• Sonuç bulunamadı

1. TÜRKİYE TELEVİZYONLARINDA HABER ÜRETİMİNİN

1.2. MEDYANIN EKONOMİ POLİTİĞİ

1.2.4. Küreselleşme ve Neo Liberalizm Tartışmaları

Son otuz yılın en çok tartışılan ve üzerinde konuşulan konularından birisi küreselleşme olmuştur. Küreselleşme, kitle iletişim araçlarının yaygınlaşmasına paralel olarak dünya toplumlarının ekonomik, politik ve kültürel düzeyde çok yönlü olarak iç içe girdiği ve dünyanın bir ucunda oluşmakta olan olayların, kararların, çalışmaların ve etkinliklerin, yöresel ve ulusal sınırların dışında toplumları etkileyebilmesi olarak tanımlanmaktadır (Aktaran: Uluç, 2008: 172). Bu kavramın ortaya çıkmasının ekonomik, siyasal, kültürel ve toplumsal birçok nedeni vardır.

Habermas’ın dediği gibi (Akt. Castells: 2008: 397) “refah toplumlarının ekonomik sorunları, küreselleşme dediğimiz, dünya ekonomik sistemindeki yapısal değişim temelinde açıklanabilir”. Bu değişim ulus- devletlerin etkinlik alanını o

kadar daraltmıştır ki, ellerinde bırakılan eylem olasılıkları, ulus üstü piyasaların istenmeyen etkilerine karşı çıkmalarına yetecek gibi değildir. Küreselleşme ile birbirine taban tabana zıt iki modelin ortaya çıktığına tanık olunmaktadır. İlki verimlilik ve yenilik kaynağı olarak, vasıf düzeyi yüksek işgücünün, kitlesel ithaline yaslanan Amerikan bilgi ekonomisi modelidir. Diğeriyse ülkedeki insan sermayesine yatırım yapmaya, yeni, bilgiye dayalı ekonomide verimliliğin toplumsal kaynaklarını güçlendiren hayat koşullarını geliştirmeye dayalı Fin, Kuzey Avrupa modelidir. Her iki modelde de, refah devletinin küreselleşmiş, karşılıklı bağımlılığın egemen olduğu bir ekonomide ayakta kalabilmek için, toplumsal yatırımla ekonomik büyüme arasında bir karşılıklı beslenme zincirine dayalı yararlı bir döngü yaratabilmek için, verimlilik artışını sağlaması gerektiği açıktır (Castells: 2008: 398-399). Günümüzde her iki model de, hâkim olduğu ülkelerde uygulanmakta ve bu konuda tartışmalar devam etmektedir.

⁂

_Kısa görev 1_
Kaynak belgede "1.2.4. Küreselleşme ve" ile "birçok nedeni vardır." arasındaki bölümü, bu iki ifade de dahil olmak üzere hiçbir değişiklik yapmadan yazın.
_Kısa görev 2_
Kaynak belgeye göre aşağıdaki soruları yanıtlayın.
(a) Küreselleşme son kaç yılın en çok tartışılan konularından biri olmuştur?
(b) Amerikan bilgi ekonomisi modeli, verimlilik ve yenilik kaynağı olarak neye yaslanır?
(c) Ülkedeki insan sermayesine yatırım yapmaya dayanan model hangisidir?
Yalnızca kaynak belgedeki bilgileri kullanın.

⁂

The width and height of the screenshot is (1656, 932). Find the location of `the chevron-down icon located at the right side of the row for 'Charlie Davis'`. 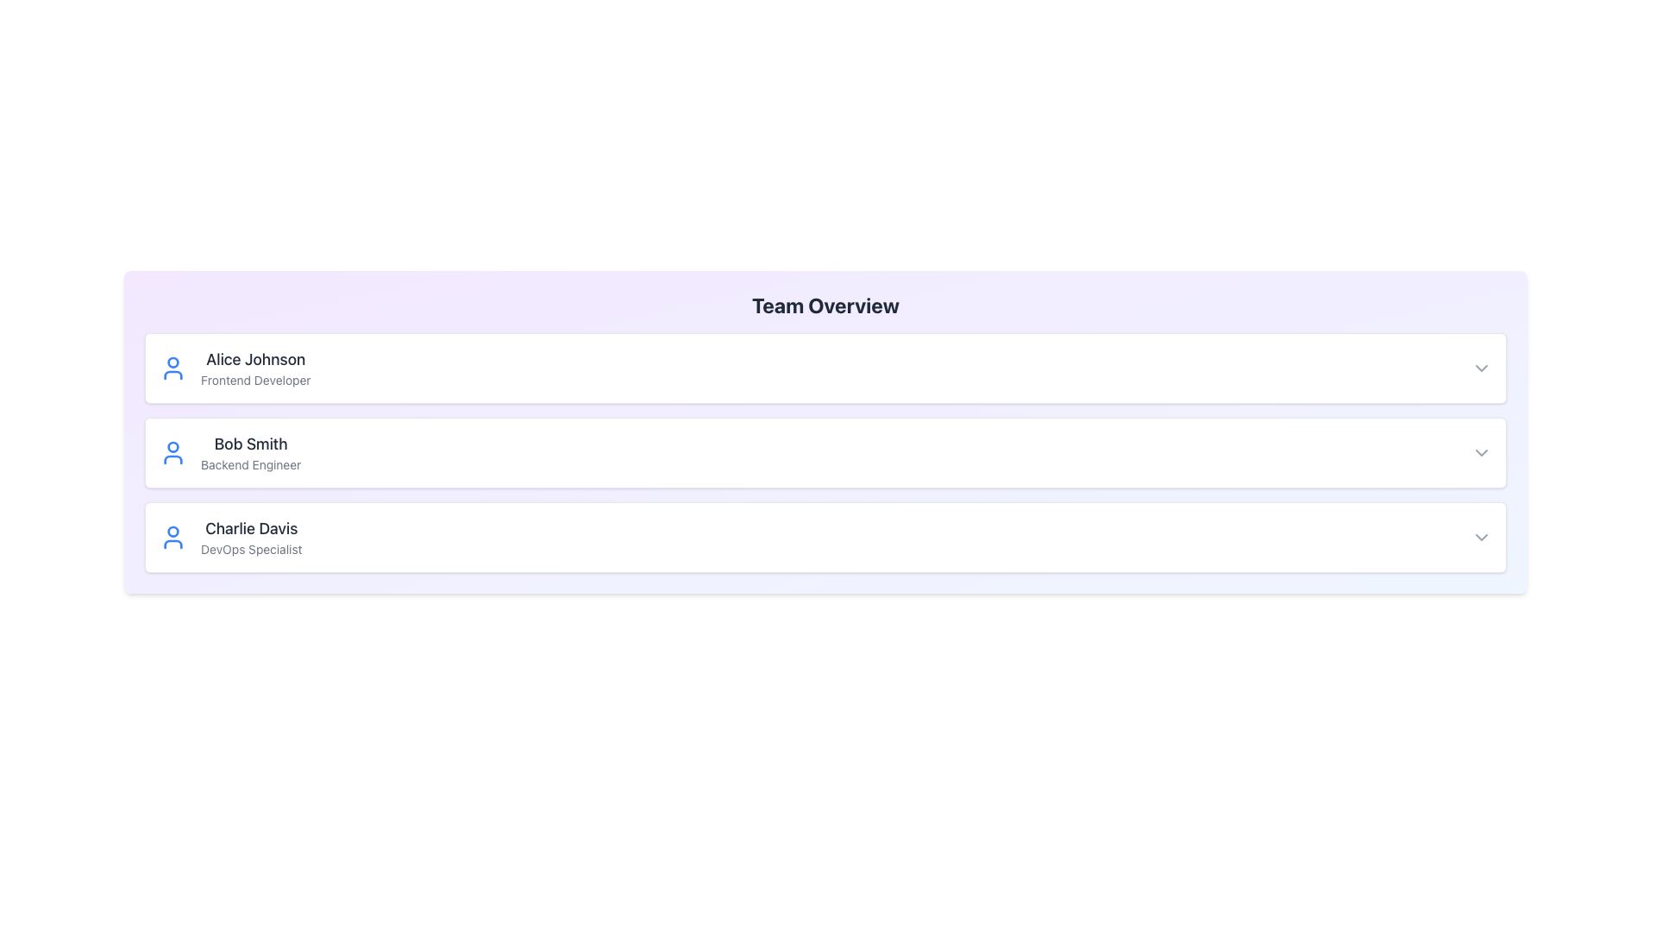

the chevron-down icon located at the right side of the row for 'Charlie Davis' is located at coordinates (1481, 537). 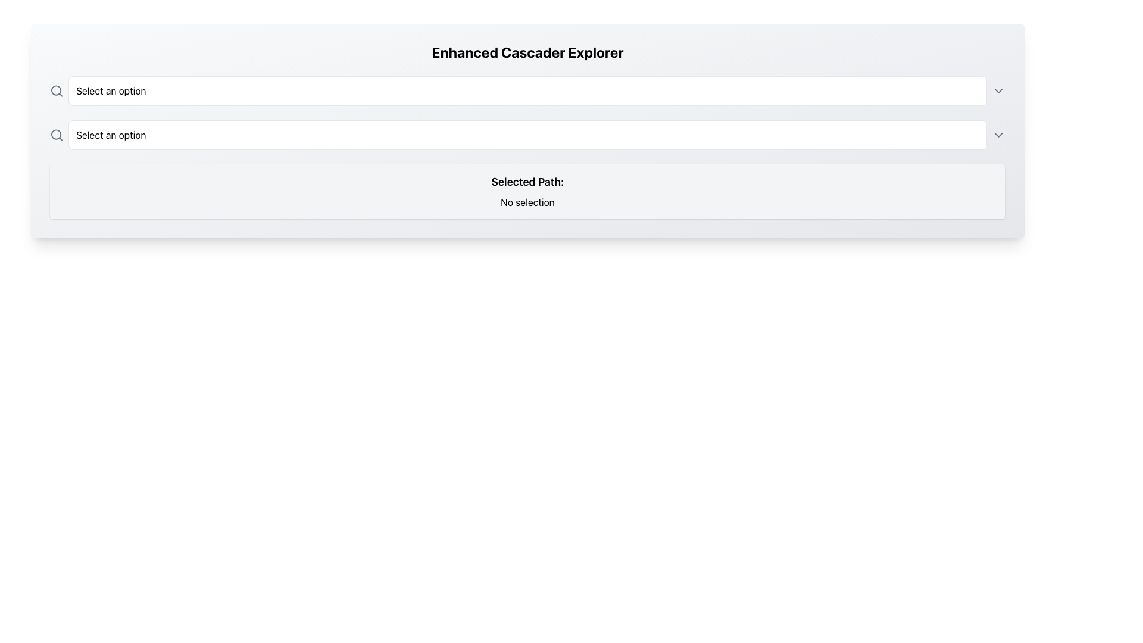 I want to click on text from the header or title Text Label located at the top center of the interface section, so click(x=527, y=52). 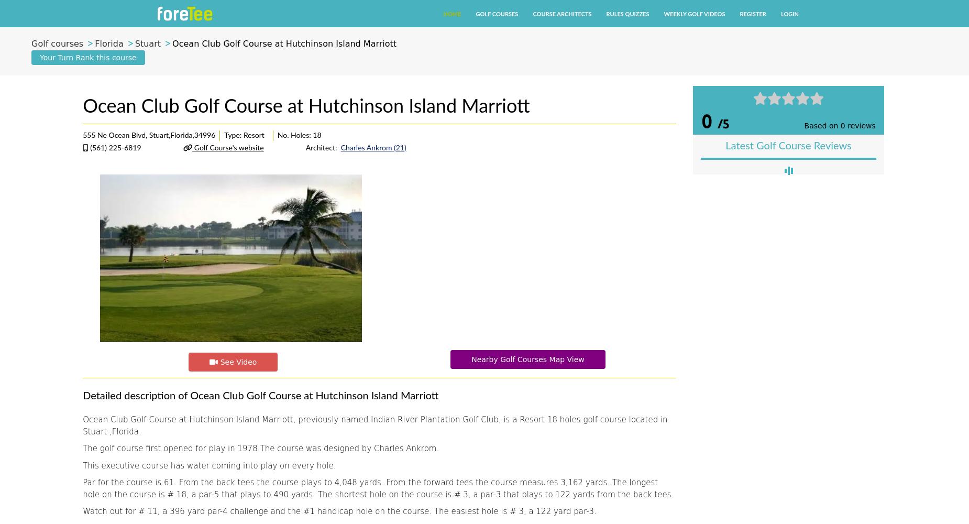 I want to click on 'Golf Course's website', so click(x=227, y=148).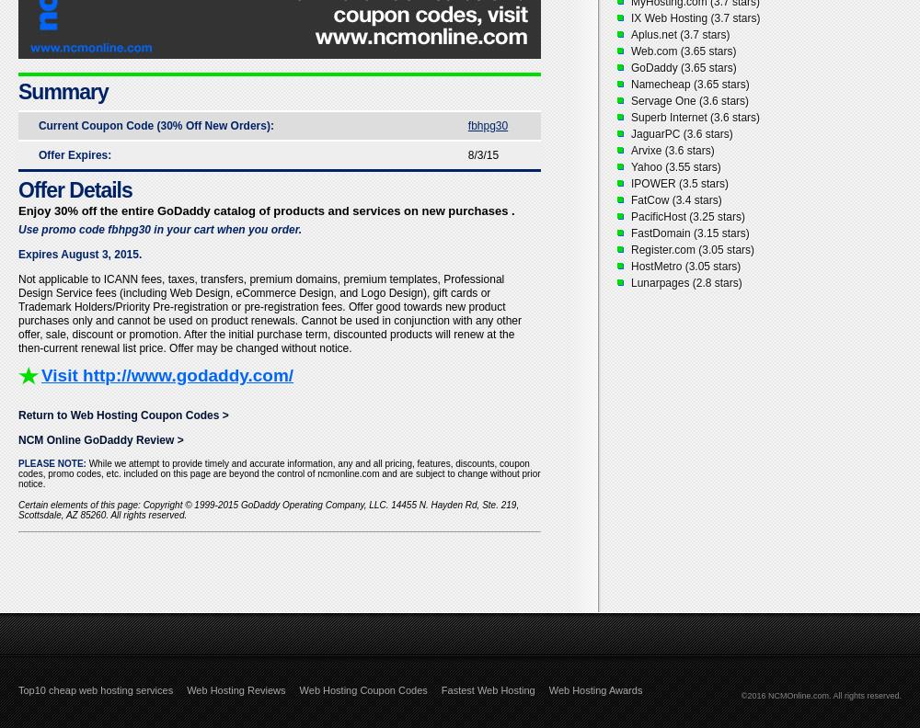  Describe the element at coordinates (679, 34) in the screenshot. I see `'Aplus.net (3.7 stars)'` at that location.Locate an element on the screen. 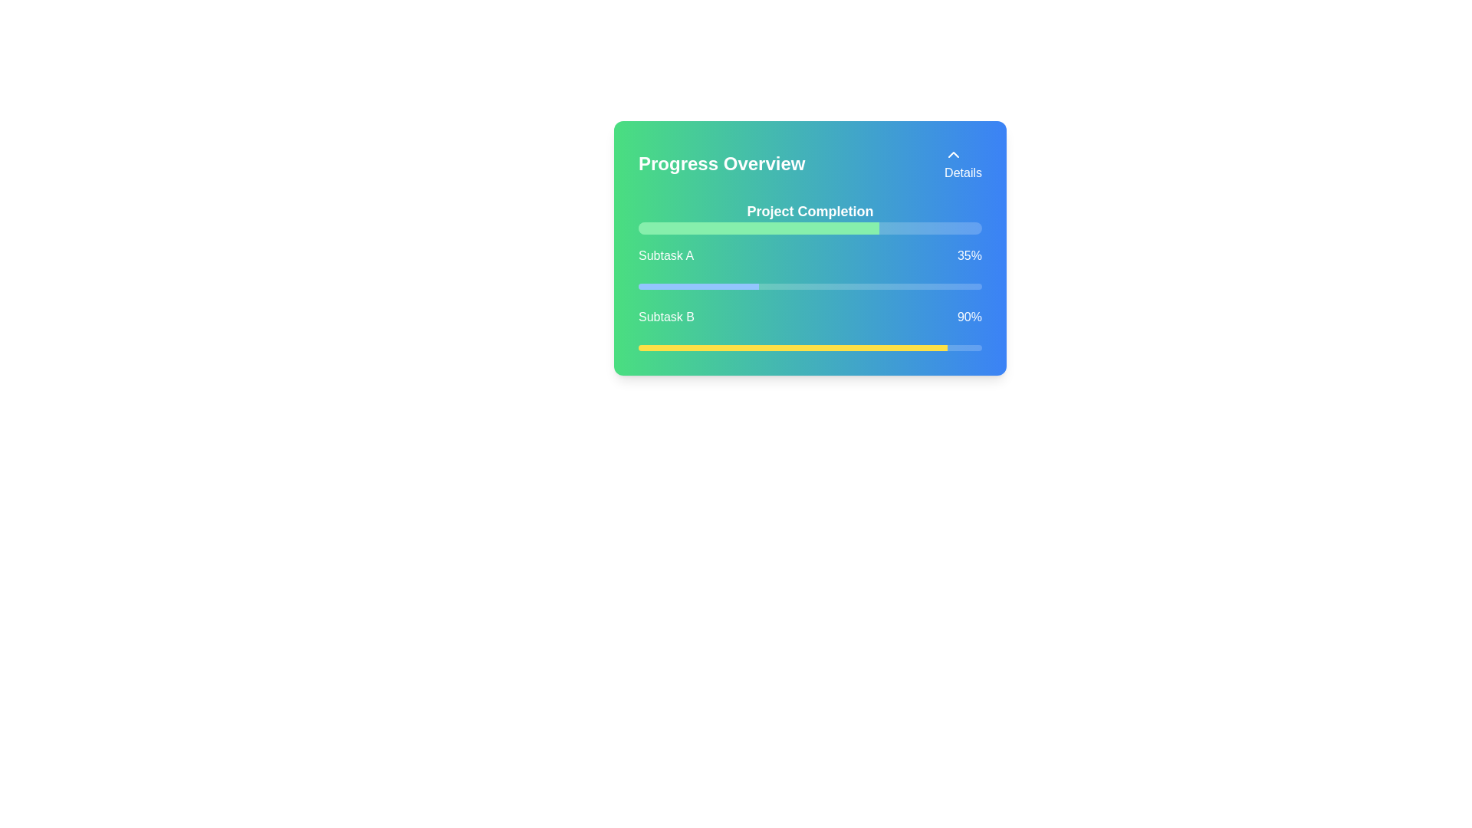 This screenshot has height=828, width=1472. the Chevron icon located at the top-right corner of the 'Progress Overview' card is located at coordinates (953, 154). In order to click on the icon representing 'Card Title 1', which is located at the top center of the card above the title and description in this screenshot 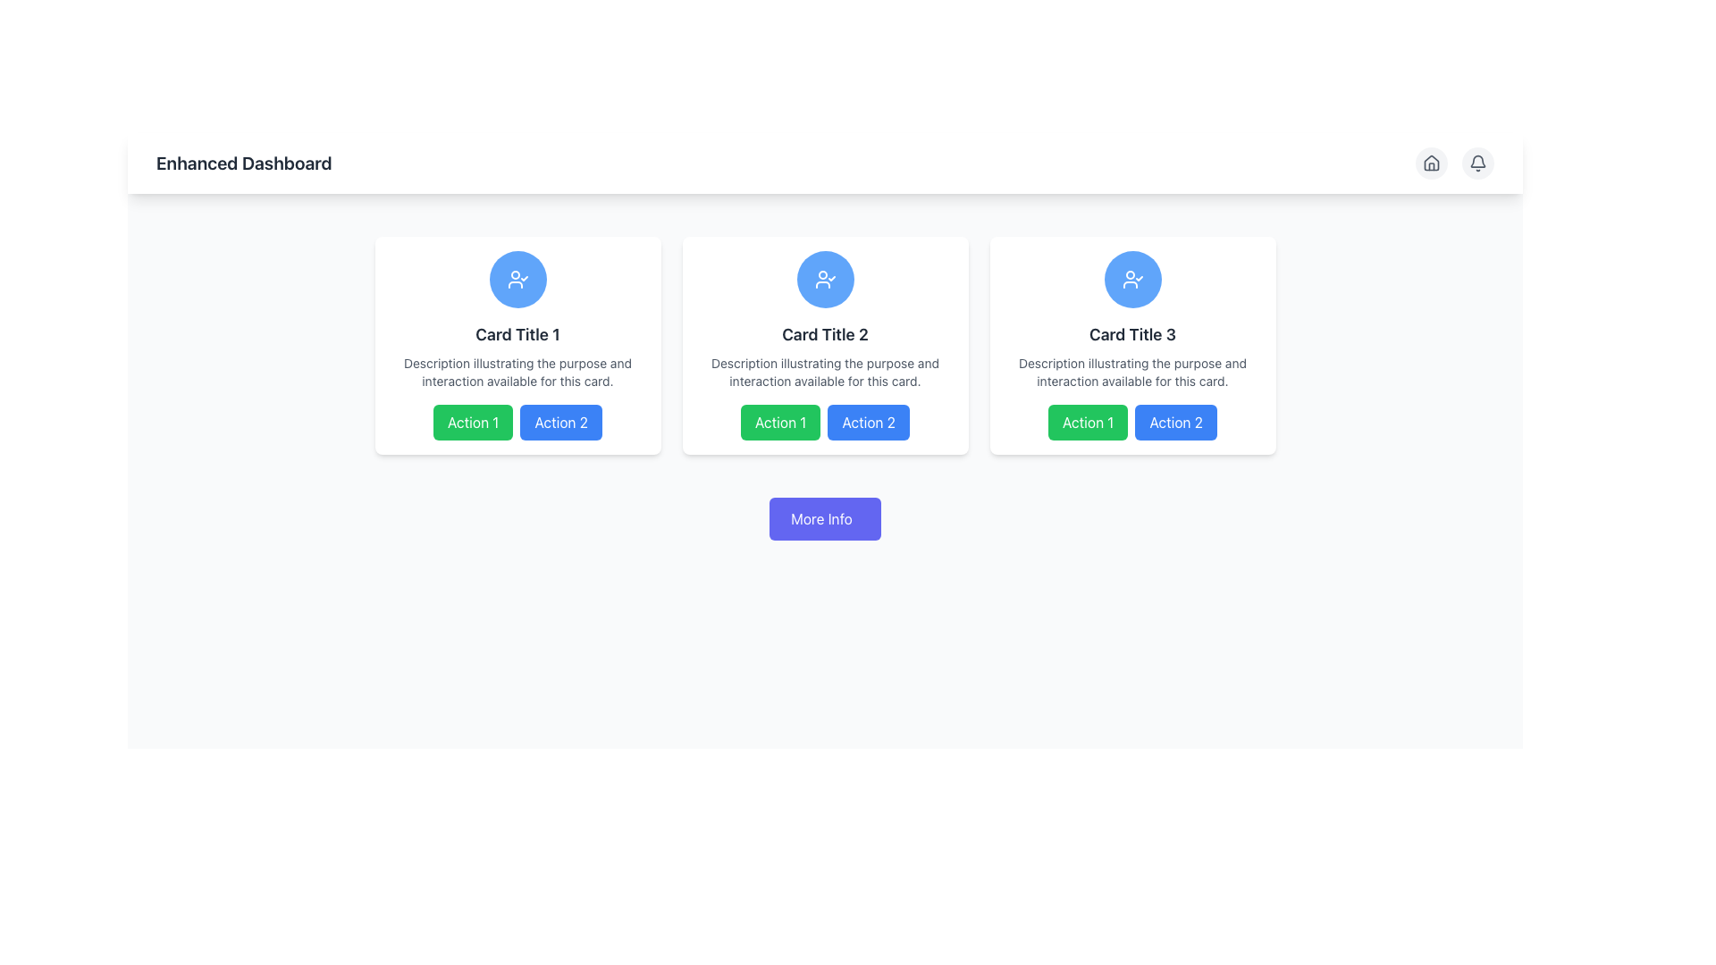, I will do `click(516, 279)`.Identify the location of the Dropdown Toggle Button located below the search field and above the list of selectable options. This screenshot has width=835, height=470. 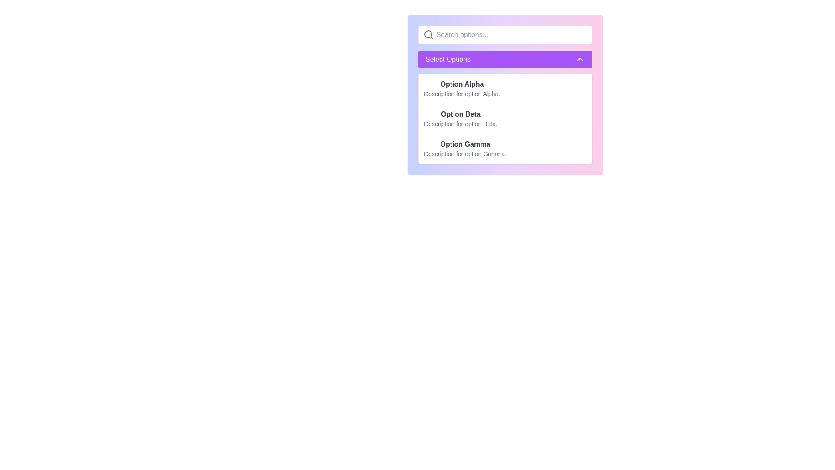
(505, 59). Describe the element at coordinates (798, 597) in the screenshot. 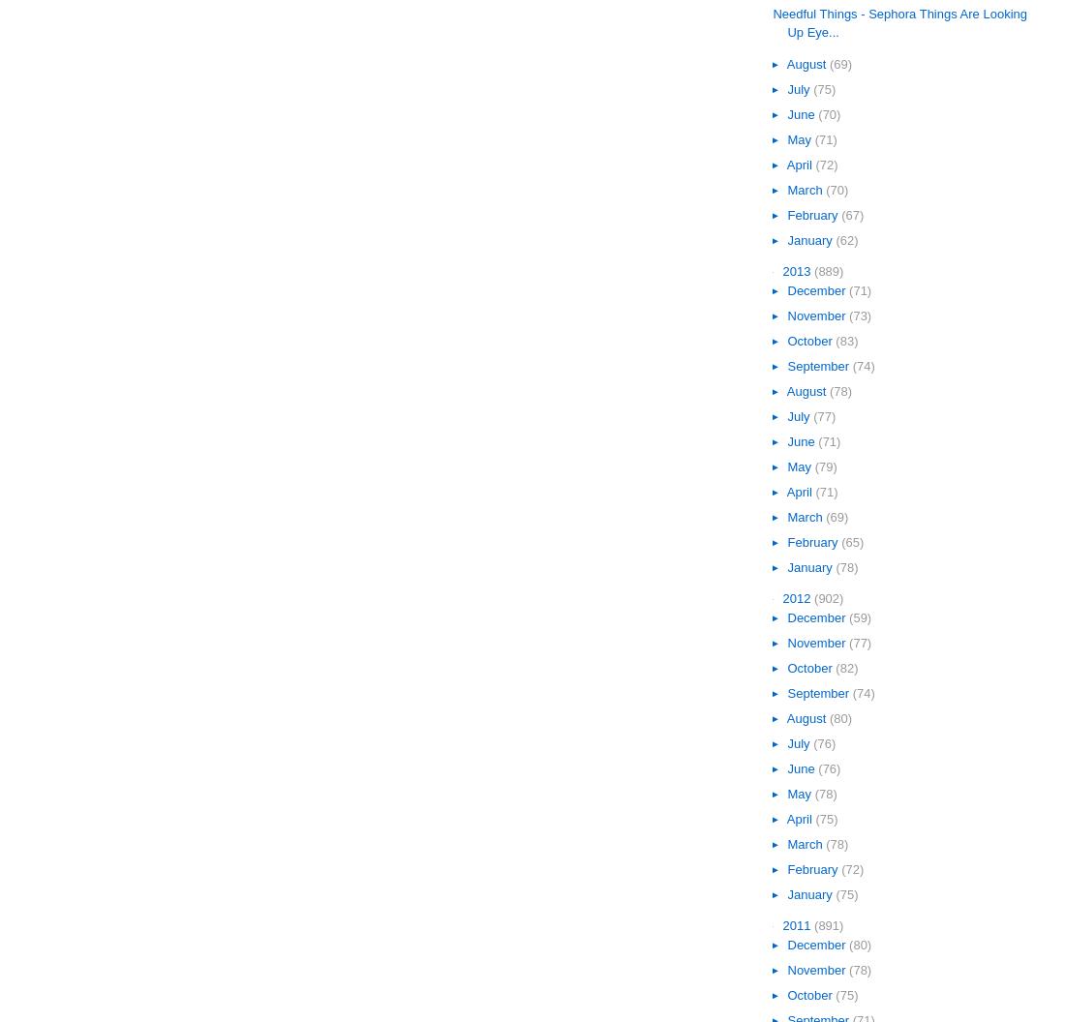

⁂

_Görev yanıtı 1_
1.2.4. Küreselleşme ve Neo Liberalizm Tartışmaları

Son otuz yılın en çok tartışılan ve üzerinde konuşulan konularından birisi küreselleşme olmuştur. Küreselleşme, kitle iletişim araçlarının yaygınlaşmasına paralel olarak dünya toplumlarının ekonomik, politik ve kültürel düzeyde çok yönlü olarak iç içe girdiği ve dünyanın bir ucunda oluşmakta olan olayların, kararların, çalışmaların ve etkinliklerin, yöresel ve ulusal sınırların dışında toplumları etkileyebilmesi olarak tanımlanmaktadır (Aktaran: Uluç, 2008: 172). Bu kavramın ortaya çıkmasının ekonomik, siyasal, kültürel ve toplumsal birçok nedeni vardır.

_Görev yanıtı 2_
(a) Son otuz yılın.
(b) Vasıf düzeyi yüksek işgücünün kitlesel ithaline.
(c) Fin, Kuzey Avrupa modeli.